Aaric merasa tidak berdaya, untungnya Shanon adalah wanita yang masuk akal yang bisa mengerti kecemburuan Ellaine.

"Jared akan mengantarmu pulang."

"Baik." Shanon membalas dengan patuh. Wanita itu kemudian pergi meninggalkan Aaric.

Aaric kembali ke kamarnya, tapi belum mencapai kamar ia bertemu dengan Ellaine yang melangkah menuju ke arahnya.

"Kau mau pergi ke mana, Ell?"

"Bukan urusanmu!"

"Ell, bisakah kau berhenti bersikap seperti ini? Aku benar-benar lelah menghadapi sikap tidak masuk akalmu."

Ellaine  mendengkus, sikap tidak masuk akal? Benar, di mata Aaric sikapnya  selalu tidak masuk akal jika itu berhubungan dengan Shanon.

"Bagian  mana dari sikapku yang tidak masuk akal, Aaric? Apakah aku tidak berhak  marah ketika aku melihat ada wanita lain di atas tubuh tunanganku?"

"Kau  salah paham. Shanon tersandung lalu jatuh di atasku. Dia tidak memiliki  maksud sama sekali untuk menggodaku. Hubunganku dengan Shanon tidak  seperti yang kau pikirkan, Ellaine. Aku hanya menganggap Shanon seperti  adikku sendiri, begitu juga dengan Shanon yang  menganggapku sebagai  kakaknya.

Ia datang ke sini hari ini karena tahu aku sakit. Beberapa waktu lalu aku menjaganya, jadi ia datang ke sini untuk menjagaku."

"Ah,  betapa romantis kalian. Shanon sepertinya lupa bahwa kau memiliki  tunangan yang bisa menjagamu." Ellaine membalas dengan sarkastik.

"Apa  yang salah denganmu akhir-akhir ini? Kau tidak seperti Ellaine yang aku  kenal." Aaric mulai lelah lagi. Ia sedang tidak enak badan sekarang,  harus menghadapi Ellaine yang seperti ini membuatnya semakin sakit  kepala.

Ellaine ingin  meneriakan semua yang ia pendam dalam hatinya selama bertahun-tahun  ini, tapi ia memilih untuk menahannya karena mungkin ia akan kehilangan  kendali atas emosinya. "Aku lelah, aku pergi."

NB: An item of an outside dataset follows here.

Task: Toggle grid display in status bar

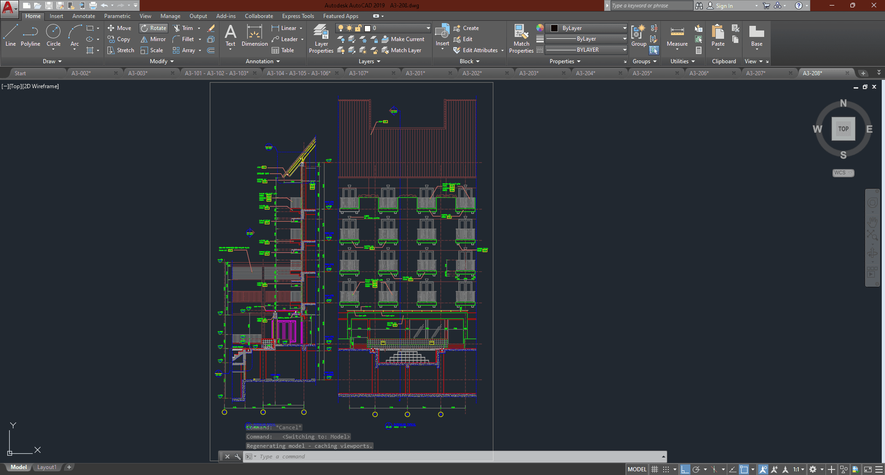Action: (x=654, y=469)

Aaric  sangat ingin ditemani oleh Ellaine, tapi melihat Ellaine yang keras  kepala dan menjengkelkan ia lebih memilih untuk membiarkan Ellaine  pergi.

Ellaine sudah  melangkah, ia berharap Aaric akan mengejarnya seperti pria itu mengejar  Shanon, tapi sekali lagi ia dikecewakan oleh harapannya sendiri. Aaric  tidak mengejarnya sama sekali.

Mata  Ellaine sudah perih, ia sangat ingin menangis sekarang. Namun, sisi  tangguhnya tidak mengizinkannya untuk menjatuhkan air matanya.

"Ke L Bar." Ellaine tidak memiliki niat untuk kembali ke penthousenya. Wanita itu memilih untu pergi ke bar.

Di L bar, wanita itu bertemu kembali dengan Kylian. Ia duduk di depan Kylian dan memesan minuman.

Seperti  yang dikatakan oleh Ellaine sebelumnya, mereka bersikap seolah tidak  saling mengenal padahal satu minggu sebelumnya mereka begitu dekat  bahkan tidak terhalang oleh satu benang pun.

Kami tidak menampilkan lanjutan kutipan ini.